From Feature Learning to Spectral Basis Learning: A Unifying and Flexible Framework for Efficient and Robust Shape Matching

Shape matching is a fundamental task in computer graphics and vision, with deep functional map methods emerging as a preferred solution. However, existing approaches primarily focus on learning informative feature representations by constraining both pointwise and functional maps, while overlooking the optimization of a crucial component: the spectral basis, which plays a key role in the (deep) functional maps pipeline. This oversight leads to suboptimal matching performance. Furthermore, these approaches mostly rely on conventional functional map techniques, such as time-consuming functional map solvers, which incur substantial computational overhead. To address those, we introduce Advanced Functional Maps, which generalizes standard functional maps from fixed basis functions to learnable basis functions, supported by rigorous theoretical guarantees. In this framework, the spectral basis is optimized by learning a set of inhibition functions. Building on this foundation, we propose the first unsupervised spectral basis learning method for efficient and robust non-rigid 3D shape matching, simultaneously optimizing feature extraction and basis functions in an end-to-end manner.

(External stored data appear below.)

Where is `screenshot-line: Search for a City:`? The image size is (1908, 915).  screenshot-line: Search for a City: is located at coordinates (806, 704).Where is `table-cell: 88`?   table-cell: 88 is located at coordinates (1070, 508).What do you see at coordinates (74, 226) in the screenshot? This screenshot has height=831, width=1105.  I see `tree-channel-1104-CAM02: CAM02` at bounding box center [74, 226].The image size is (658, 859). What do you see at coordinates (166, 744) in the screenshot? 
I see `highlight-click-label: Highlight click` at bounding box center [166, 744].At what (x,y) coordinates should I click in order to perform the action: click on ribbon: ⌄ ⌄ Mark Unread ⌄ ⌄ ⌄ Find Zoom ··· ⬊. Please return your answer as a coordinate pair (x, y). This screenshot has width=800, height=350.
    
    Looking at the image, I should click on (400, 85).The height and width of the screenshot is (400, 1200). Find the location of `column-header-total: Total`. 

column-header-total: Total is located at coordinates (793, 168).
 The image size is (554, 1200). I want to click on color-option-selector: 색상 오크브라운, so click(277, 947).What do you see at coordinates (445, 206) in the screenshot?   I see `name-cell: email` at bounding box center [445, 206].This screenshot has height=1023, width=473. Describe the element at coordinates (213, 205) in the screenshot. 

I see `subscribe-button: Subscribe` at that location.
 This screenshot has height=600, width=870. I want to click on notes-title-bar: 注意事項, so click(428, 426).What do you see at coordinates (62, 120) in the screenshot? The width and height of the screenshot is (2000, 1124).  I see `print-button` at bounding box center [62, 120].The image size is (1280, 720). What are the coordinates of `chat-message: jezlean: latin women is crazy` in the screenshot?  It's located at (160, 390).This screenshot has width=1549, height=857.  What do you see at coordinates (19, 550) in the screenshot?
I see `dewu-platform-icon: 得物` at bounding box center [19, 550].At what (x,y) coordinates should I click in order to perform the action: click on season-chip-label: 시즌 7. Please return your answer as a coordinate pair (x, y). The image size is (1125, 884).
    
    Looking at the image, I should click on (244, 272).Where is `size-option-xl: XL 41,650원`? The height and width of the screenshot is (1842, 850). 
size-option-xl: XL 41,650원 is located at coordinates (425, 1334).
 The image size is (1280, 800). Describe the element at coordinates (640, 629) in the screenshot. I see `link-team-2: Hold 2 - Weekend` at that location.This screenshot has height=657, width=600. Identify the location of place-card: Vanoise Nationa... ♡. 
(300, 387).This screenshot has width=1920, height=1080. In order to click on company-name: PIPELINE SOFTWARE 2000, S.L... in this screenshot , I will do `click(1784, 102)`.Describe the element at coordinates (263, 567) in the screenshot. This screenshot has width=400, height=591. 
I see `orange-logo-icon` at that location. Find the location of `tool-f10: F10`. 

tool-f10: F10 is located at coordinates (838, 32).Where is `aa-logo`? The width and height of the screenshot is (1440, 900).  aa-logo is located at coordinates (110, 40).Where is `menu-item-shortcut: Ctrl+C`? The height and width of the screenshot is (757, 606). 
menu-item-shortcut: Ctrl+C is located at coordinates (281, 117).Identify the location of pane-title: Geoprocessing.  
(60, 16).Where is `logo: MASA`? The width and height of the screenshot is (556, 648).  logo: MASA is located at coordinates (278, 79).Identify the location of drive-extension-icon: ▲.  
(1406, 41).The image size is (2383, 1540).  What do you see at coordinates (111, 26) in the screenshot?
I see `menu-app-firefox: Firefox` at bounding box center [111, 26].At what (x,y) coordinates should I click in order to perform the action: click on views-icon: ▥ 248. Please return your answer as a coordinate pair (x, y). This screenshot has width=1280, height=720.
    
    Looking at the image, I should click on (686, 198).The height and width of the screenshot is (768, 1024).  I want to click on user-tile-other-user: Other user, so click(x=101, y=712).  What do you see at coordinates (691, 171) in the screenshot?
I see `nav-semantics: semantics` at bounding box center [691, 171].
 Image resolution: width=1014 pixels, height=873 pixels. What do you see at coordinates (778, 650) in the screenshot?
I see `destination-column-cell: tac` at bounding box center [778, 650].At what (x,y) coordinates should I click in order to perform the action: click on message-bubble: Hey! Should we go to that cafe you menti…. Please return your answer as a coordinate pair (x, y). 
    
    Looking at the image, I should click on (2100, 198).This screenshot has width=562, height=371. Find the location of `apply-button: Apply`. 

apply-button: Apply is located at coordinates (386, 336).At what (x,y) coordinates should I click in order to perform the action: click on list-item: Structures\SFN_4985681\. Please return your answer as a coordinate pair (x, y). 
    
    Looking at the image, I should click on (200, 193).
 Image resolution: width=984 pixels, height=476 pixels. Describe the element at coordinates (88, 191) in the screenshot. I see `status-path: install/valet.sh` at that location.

A novel heat diffusion module and a new unsupervised loss function are introduced for basis learning, along with a simple yet efficient architecture that eliminates the need for computationally expensive functional map solvers and multiple auxiliary losses. Extensive experiments demonstrate that our method significantly outperforms current state-of-the-art feature-learning-based functional map approaches, especially in challenging non-isometric and topological noise matching scenarios, all while maintaining high computational efficiency. Finally, we demonstrate that optimizing basis functions is equivalent to spectral convolution, with inhibition functions acting as filters. This insight enables enhanced spectral basis representations by designing novel inhibition functions inspired by spectral graph/manifold convolutional networks, opening new avenues for future research.